Create a mirror for the Openshift Images

Once you create your cluster, you may see that there are several pods in the openshift-marketplace namespace that are in the "ImagePullBackOff" state. If you do not need these catalogs, you can disable them by running the following command:

oc patch OperatorHub cluster --type json \
  -p '[{"op": "add", "path": "/spec/disableAllDefaultSources", "value": true}]'

Otherwise, follow the instructions in the the topic Create a mirror for Redhat Openshift Catalogs.

Debugging the OCP installation

As noted above you power on all the VMs at once and magically OpenShift gets installed. This section will explain enough of the magic so that you can figure out what happened when things go wrong. See Reference section below for deeper debug instructions

When the machines boot for the first time they each have special logic which runs scripts to further configure the VMs. The first time they boot up using DHCP for network configuration. When they boot, the "ignition" configuration is applied which switches the VMs to static IP, and then the machines reboot. TODO how do you tell if this step failed? Look at the VMs in VCD console to get clues about their network config?

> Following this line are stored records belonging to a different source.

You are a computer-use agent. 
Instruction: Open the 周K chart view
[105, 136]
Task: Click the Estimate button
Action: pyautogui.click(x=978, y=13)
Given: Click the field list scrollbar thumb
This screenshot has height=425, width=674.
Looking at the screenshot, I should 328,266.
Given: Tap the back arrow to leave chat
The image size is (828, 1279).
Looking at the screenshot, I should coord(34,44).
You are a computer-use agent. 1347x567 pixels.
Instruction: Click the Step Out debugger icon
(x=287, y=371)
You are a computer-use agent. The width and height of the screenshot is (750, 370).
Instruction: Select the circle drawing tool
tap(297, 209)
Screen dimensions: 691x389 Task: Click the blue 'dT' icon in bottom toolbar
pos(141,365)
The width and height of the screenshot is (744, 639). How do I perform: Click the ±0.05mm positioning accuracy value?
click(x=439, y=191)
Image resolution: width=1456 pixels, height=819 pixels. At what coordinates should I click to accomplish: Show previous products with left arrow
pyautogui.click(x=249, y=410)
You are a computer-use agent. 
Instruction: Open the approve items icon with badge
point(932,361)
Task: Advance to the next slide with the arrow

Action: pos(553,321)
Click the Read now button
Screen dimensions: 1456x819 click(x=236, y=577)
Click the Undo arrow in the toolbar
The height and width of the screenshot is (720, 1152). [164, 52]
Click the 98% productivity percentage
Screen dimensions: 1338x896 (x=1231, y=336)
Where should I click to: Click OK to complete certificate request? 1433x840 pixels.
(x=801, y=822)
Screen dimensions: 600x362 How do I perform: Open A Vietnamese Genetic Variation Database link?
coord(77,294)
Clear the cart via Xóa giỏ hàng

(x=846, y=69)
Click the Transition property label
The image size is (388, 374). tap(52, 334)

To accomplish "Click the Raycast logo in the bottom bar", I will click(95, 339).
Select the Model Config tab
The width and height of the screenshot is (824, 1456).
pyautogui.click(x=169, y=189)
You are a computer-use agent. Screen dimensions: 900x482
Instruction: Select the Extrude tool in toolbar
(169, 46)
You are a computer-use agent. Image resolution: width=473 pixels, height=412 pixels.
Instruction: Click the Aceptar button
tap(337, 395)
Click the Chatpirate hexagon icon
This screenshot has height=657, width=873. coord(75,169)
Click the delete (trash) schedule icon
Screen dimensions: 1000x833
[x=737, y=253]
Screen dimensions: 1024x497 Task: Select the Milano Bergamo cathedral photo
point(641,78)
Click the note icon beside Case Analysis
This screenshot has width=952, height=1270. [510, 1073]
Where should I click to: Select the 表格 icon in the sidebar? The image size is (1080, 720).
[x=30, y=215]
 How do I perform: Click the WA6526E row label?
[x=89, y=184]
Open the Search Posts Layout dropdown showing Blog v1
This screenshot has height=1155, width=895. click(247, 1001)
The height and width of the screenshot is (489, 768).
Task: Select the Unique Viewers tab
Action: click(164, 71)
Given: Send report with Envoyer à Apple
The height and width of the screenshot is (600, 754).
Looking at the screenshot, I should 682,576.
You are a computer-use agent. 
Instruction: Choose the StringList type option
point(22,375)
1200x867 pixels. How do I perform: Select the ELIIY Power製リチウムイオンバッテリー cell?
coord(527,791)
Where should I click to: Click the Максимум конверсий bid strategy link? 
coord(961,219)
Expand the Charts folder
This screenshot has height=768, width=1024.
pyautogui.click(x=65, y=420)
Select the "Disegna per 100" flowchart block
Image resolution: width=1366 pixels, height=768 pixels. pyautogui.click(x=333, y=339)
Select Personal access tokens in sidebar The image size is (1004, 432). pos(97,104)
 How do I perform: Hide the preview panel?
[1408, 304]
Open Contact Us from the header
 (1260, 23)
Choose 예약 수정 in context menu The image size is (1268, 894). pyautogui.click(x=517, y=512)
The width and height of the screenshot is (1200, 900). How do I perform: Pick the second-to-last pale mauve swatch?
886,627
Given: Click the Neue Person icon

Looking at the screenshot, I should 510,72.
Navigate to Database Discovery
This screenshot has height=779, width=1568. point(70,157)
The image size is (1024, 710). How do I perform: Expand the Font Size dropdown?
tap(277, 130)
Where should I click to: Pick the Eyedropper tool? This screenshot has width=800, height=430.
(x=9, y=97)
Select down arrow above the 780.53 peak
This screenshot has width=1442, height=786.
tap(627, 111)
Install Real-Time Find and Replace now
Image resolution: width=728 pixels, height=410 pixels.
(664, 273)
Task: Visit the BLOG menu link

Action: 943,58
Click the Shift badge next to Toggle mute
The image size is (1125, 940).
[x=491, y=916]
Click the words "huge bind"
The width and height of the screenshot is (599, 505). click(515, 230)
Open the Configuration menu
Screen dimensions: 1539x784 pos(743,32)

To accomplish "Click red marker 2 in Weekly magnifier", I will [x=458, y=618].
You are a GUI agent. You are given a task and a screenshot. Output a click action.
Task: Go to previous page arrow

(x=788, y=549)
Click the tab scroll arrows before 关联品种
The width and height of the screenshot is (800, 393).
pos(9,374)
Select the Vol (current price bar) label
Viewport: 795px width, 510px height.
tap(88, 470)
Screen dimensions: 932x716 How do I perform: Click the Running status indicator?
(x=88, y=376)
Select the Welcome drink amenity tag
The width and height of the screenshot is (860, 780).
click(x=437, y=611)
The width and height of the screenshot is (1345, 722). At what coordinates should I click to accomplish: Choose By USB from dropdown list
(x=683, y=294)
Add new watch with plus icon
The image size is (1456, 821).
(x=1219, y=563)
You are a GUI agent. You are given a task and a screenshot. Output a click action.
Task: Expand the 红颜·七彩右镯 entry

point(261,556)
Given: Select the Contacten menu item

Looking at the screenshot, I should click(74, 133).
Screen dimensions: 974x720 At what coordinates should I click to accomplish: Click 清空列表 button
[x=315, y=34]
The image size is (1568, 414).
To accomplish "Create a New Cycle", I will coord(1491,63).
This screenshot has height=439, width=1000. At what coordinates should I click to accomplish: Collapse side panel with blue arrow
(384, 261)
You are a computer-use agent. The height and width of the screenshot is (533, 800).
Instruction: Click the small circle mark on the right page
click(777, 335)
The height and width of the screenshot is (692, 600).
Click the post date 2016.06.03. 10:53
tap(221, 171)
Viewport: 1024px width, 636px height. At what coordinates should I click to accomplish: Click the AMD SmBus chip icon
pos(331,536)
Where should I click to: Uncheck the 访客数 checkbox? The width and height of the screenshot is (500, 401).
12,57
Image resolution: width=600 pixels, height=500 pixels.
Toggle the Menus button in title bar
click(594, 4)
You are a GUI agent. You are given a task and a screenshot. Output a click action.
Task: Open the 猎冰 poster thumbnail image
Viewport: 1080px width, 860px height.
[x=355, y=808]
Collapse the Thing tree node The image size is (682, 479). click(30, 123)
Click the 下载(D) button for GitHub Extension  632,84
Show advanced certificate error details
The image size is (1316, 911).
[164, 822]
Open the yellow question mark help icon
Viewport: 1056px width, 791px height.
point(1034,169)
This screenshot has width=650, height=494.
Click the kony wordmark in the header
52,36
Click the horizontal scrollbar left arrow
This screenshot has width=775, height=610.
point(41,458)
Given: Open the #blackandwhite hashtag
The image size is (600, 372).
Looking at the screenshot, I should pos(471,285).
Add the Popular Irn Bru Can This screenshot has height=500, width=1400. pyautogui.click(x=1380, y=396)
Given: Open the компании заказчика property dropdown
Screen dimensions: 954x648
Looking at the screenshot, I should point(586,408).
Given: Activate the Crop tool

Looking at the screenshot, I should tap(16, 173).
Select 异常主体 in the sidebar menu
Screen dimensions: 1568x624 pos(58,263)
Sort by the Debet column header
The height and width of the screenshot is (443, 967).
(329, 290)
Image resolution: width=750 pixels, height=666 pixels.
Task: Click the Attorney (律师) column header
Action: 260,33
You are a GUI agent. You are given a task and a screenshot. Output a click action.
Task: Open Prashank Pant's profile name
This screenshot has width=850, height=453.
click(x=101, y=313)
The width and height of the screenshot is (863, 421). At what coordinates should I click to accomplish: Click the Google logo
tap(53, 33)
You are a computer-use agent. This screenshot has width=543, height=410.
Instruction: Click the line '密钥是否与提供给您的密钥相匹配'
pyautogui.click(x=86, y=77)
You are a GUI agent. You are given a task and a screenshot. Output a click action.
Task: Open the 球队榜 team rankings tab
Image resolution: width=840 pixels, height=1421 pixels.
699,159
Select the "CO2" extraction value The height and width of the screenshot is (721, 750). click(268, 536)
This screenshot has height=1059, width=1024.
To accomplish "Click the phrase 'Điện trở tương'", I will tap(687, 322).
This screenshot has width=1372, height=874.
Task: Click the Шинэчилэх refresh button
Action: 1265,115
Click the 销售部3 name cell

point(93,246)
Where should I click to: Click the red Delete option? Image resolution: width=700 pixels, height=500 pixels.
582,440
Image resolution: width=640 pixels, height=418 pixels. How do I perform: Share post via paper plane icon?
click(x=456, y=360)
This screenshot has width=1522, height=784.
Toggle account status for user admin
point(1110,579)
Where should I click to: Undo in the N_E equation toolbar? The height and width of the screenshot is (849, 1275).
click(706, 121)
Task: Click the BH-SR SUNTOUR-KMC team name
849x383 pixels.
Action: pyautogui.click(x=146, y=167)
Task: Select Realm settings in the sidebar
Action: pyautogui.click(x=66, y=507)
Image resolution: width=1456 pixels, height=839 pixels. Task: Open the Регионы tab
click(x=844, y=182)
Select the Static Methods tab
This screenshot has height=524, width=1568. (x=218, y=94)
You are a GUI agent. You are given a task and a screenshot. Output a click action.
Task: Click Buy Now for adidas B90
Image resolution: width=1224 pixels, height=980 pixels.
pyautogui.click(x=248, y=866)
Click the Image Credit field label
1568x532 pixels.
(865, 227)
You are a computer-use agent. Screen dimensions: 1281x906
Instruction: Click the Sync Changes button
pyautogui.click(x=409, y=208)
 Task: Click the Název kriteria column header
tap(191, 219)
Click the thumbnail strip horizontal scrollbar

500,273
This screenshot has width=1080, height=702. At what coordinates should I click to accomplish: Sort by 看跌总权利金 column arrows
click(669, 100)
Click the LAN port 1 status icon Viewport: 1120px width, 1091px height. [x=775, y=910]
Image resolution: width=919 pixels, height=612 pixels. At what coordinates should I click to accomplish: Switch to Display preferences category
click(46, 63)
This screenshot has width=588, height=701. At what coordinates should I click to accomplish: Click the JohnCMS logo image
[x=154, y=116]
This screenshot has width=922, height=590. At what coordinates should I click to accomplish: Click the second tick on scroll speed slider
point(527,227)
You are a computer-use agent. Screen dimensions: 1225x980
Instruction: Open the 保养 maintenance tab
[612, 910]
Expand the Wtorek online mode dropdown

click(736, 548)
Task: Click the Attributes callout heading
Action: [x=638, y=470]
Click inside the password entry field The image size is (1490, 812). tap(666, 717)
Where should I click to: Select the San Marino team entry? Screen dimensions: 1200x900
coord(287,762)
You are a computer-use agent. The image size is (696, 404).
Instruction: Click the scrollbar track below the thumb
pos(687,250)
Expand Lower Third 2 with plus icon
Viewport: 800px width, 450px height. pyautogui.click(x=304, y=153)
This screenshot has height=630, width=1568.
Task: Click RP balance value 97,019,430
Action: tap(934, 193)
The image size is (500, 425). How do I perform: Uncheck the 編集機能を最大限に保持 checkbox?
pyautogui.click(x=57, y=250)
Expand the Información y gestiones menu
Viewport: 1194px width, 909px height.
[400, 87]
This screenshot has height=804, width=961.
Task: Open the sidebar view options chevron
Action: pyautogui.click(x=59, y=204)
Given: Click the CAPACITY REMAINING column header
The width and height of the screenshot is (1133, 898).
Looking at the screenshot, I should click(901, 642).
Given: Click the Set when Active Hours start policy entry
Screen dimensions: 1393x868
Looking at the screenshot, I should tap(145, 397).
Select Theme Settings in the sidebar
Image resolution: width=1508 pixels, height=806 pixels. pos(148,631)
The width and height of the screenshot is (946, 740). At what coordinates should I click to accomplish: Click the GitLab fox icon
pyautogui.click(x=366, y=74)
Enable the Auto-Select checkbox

Assuming Bootstrap VM boots correctly, the first thing it does is pull additional ignition data from the bastion HTTP server. If you don't see a 200 get successful in the bastion HTTP server log within a few minutes of Bootstrap being powered on, that is a problem

Next Bootstrap installs an OCP control plane on itself, as well as an http server that it uses to help the master nodes get their own cluster setup. You can ssh into boostrap (ssh [email protected]) and watch the logs. Bootstrap will print the jounalctl command when you login: journalctl -b -f -u release-image.service -u bootkube.service . Look carefully at the logs. Typical problems at this stage are:

  • bad/missing pull secret
  • no internet access - double check your edge configuration, run typical ip network debug

The installer should have created Edge Firewall Rules for the OCP Cluster that look something like this:

FW Example

The DNAT rule for the OCP Console should look something like this:

DNAT Example

Configuration to enable OCP console login

  • The console login information are now output as part of the terraform apply. Alternately, you can retrieve the information as follows:
oc get routes console -n openshift-console

 NAME      HOST/PORT                                                  PATH   SERVICES   PORT    TERMINATION          WILDCARD
 console   console-openshift-console.apps.ocp44-myprefix.my.com          console    https   reencrypt/Redirect   None
  • From a browser, connect to the "console host" from the oc get routes command with https. You will need to accept numerous security warnings as the deployment is using self-signed certificates.
  • id is kubeadmin and password is in <clusternameDir>/auth/kubeadmin-password

Optional Steps:

Use SSH Key rather than password authentication for Bastion login (optional)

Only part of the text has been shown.